— Бедняга, он такой молодой!
И солдаты нашего взвода украдкой сочувственно посматривают на него.
— Жрать хочется! — вдруг заявляет Кокон.
Давно пора есть, все требуют обед. Впрочем, он уже здесь: это остатки вчерашнего.
— И о чем думает капрал? Хочет нас уморить? А-а, вот он! Ну, погоди, я ему сейчас задам! Эй, капрал, чем ты так занят? Почему не даешь нам жрать?
— Да, да, жрать! — хором повторяют вечно голодные солдаты.
— Сейчас приду, — говорит озабоченный Бертран; он ни днем, ни ночью не знает покоя.
— В чем дело? — вдруг восклицает Пепен. — Надоели мне эти сопливые макароны! Да я в два счета открою коробку «обезьяны»!
Драма забыта; начинается ежедневная комедия с едой.
— Не трогайте запасов! — говорит Бертран. — Я вернусь от капитана и сейчас же дам вам поесть.
Скоро он возвращается, приносит и раздает пищу; мы едим салат из картошки с луком, жуем, уплетаем, и наши лица проясняются.

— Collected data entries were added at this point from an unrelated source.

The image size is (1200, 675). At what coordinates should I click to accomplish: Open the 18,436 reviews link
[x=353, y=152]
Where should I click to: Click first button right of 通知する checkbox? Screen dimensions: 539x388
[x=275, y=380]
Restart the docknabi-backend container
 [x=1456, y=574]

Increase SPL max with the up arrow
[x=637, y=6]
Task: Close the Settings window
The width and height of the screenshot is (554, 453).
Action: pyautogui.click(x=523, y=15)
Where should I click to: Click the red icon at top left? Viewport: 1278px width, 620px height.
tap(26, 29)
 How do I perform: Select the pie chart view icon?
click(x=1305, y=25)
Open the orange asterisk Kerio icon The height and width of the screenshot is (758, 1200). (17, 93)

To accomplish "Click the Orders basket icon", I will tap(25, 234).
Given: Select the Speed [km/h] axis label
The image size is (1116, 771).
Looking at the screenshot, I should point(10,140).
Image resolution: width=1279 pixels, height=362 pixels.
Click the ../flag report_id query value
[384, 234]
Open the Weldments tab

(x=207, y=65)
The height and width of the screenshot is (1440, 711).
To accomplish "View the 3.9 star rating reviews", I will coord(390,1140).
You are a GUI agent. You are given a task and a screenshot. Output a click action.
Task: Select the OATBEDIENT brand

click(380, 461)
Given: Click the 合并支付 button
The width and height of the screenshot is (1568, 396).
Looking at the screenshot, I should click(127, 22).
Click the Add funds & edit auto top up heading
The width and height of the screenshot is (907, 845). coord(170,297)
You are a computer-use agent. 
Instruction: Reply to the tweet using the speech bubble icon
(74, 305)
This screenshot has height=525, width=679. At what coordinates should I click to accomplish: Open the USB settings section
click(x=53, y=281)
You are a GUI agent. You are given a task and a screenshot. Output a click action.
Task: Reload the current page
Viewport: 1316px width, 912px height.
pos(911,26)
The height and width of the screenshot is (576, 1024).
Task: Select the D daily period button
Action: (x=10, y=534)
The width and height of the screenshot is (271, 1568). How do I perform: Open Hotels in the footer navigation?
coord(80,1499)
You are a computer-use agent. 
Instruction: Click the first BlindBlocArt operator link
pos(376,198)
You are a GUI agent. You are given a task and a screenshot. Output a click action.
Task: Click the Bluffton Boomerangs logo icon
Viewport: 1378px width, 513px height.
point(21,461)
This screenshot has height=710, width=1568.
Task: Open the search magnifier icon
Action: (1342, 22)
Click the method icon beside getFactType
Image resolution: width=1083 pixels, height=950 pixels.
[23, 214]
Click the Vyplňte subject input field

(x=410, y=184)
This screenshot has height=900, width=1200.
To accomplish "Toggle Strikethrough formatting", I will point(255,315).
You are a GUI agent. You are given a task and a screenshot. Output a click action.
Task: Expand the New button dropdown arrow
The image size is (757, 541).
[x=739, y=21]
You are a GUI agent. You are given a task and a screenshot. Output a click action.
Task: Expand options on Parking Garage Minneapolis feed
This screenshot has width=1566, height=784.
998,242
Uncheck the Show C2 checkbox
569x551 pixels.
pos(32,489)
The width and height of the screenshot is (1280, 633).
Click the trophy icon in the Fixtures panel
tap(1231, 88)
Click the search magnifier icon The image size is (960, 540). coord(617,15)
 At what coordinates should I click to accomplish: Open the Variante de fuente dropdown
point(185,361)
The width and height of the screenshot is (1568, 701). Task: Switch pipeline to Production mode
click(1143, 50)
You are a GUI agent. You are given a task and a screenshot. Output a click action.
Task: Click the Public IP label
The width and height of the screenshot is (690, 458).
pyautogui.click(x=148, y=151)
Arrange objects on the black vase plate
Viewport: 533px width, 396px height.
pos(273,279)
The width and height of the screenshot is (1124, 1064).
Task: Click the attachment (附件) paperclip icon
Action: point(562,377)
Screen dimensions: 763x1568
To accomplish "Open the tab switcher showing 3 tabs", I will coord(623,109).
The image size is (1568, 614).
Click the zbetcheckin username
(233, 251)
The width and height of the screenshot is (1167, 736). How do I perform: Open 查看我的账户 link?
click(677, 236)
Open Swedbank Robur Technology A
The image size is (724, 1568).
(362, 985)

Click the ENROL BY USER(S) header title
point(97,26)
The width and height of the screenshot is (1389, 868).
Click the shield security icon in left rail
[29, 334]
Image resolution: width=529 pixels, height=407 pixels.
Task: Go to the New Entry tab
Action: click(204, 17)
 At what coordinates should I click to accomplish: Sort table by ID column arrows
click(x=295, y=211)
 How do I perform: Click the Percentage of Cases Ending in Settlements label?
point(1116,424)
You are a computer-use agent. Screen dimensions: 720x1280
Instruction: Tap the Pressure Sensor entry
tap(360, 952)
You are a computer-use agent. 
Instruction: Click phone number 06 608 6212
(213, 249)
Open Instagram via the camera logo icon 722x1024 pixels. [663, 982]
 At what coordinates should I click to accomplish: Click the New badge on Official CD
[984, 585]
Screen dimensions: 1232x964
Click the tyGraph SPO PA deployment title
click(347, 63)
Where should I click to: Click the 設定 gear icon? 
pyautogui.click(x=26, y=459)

Паради надел к обеду суконную шапку полицейского образца. Это не соответствует ни времени, ни месту, но шапка совсем новая; портной, который обещал сделать ее уже три месяца назад, сдал ее Паради только в тот день, когда нас послали на передовые позиции. Эта «лодочка» из ярко-голубого сукна, надетая на круглую башку, придает ему вид картонного румяного жандарма. Паради ест и пристально на меня смотрит. Я подхожу к нему.
— Тебе эта шапка к лицу.
— Все равно! — отвечает он. — Я хочу с тобой поговорить. Пойдем!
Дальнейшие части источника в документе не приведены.